**Stored items:**
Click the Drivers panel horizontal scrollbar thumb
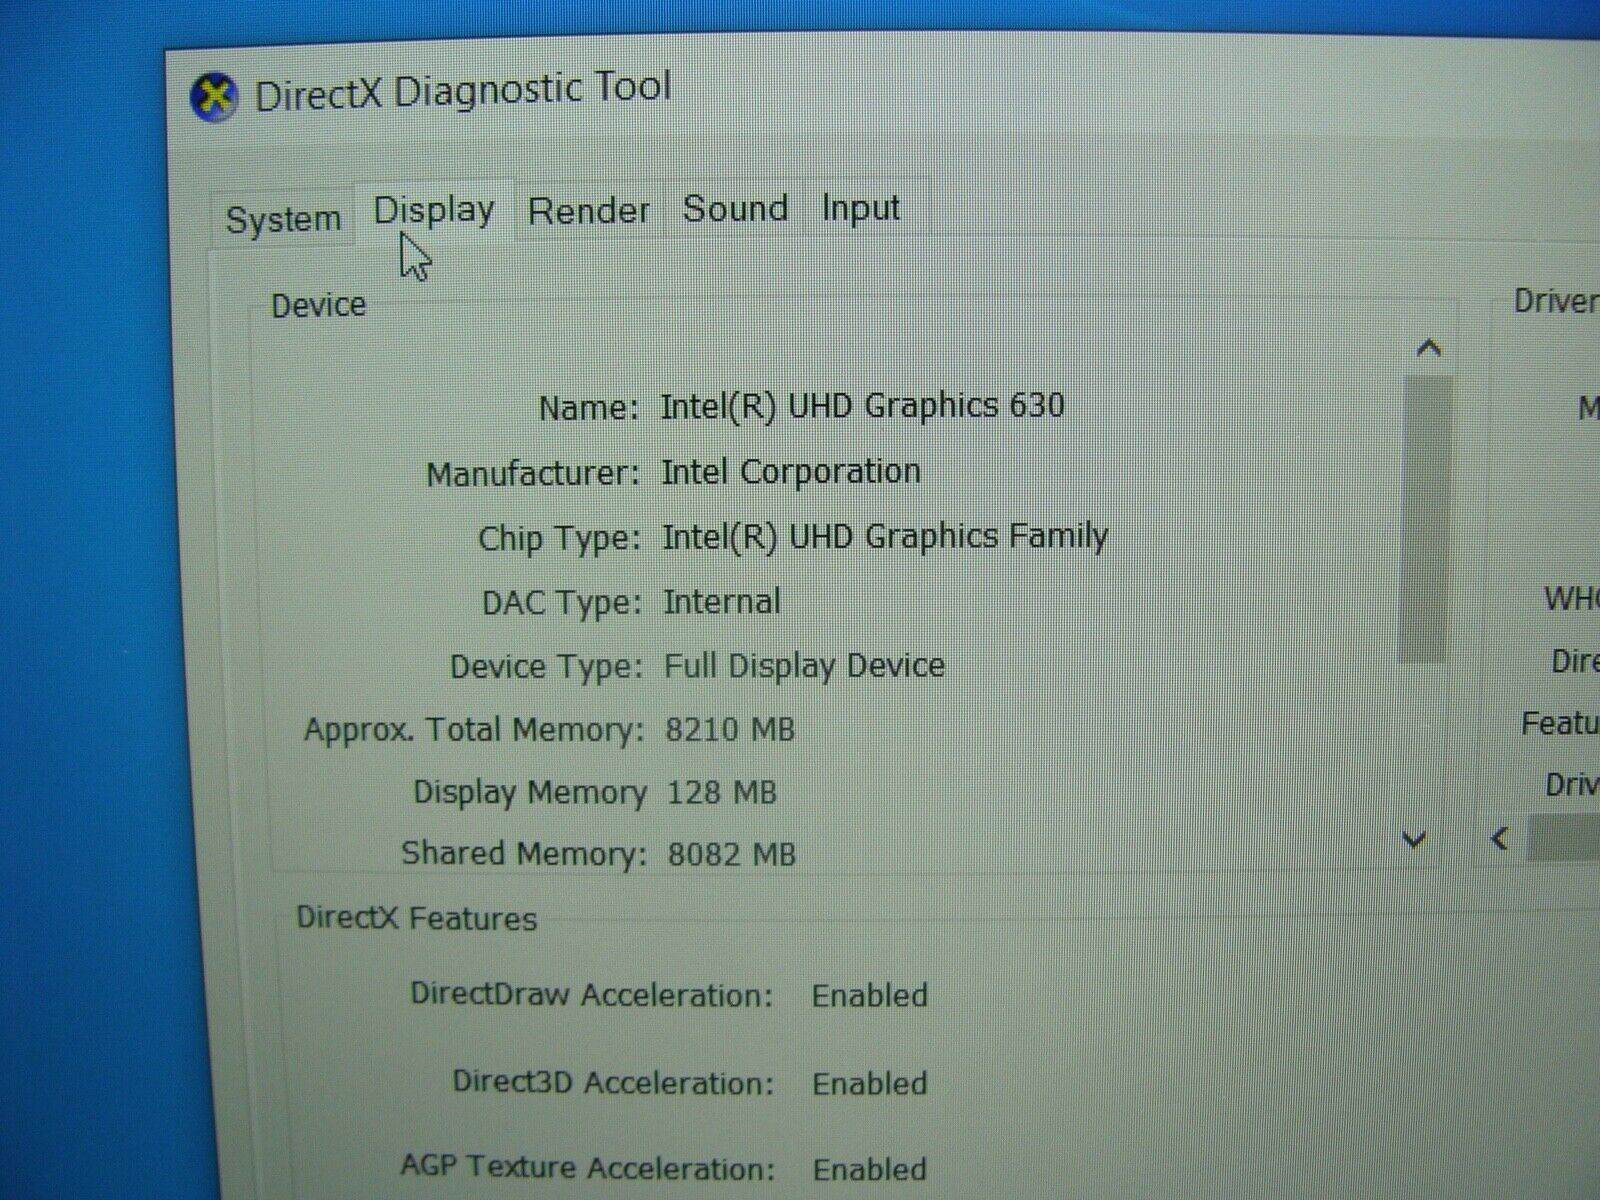Image resolution: width=1600 pixels, height=1200 pixels. point(1565,838)

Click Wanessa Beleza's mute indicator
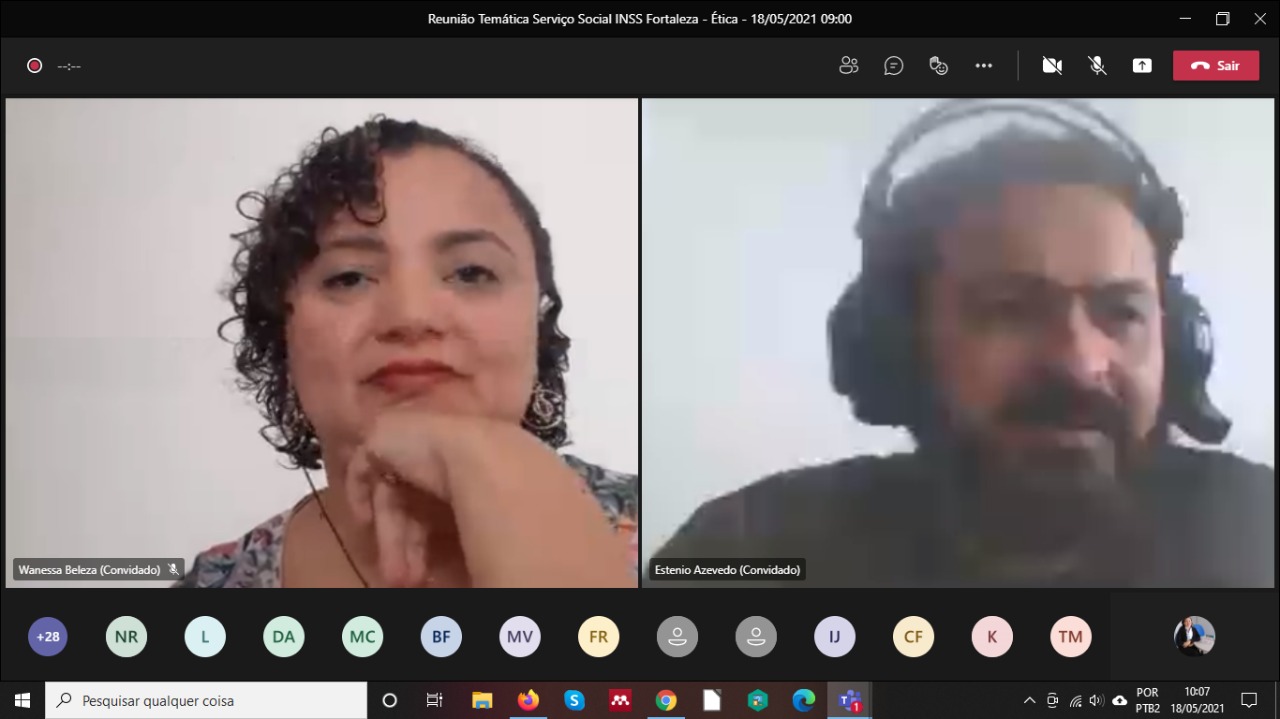tap(173, 569)
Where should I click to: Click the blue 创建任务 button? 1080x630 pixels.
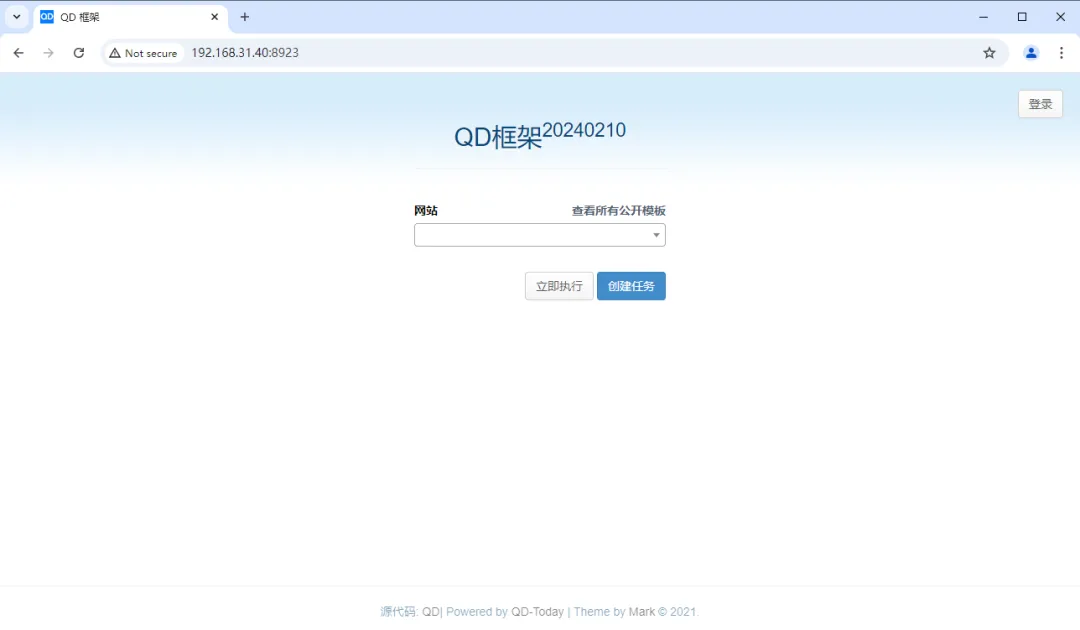click(x=631, y=286)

**TASK:**
What the answer needs is every record above, exactly as written, and no pictures.

**RESPONSE FOR THIS EXERCISE:**
Click the Drivers panel horizontal scrollbar thumb
Image resolution: width=1600 pixels, height=1200 pixels. point(1565,838)

Click Wanessa Beleza's mute indicator
tap(173, 569)
Where should I click to: Click the blue 创建任务 button? 1080x630 pixels.
click(x=631, y=286)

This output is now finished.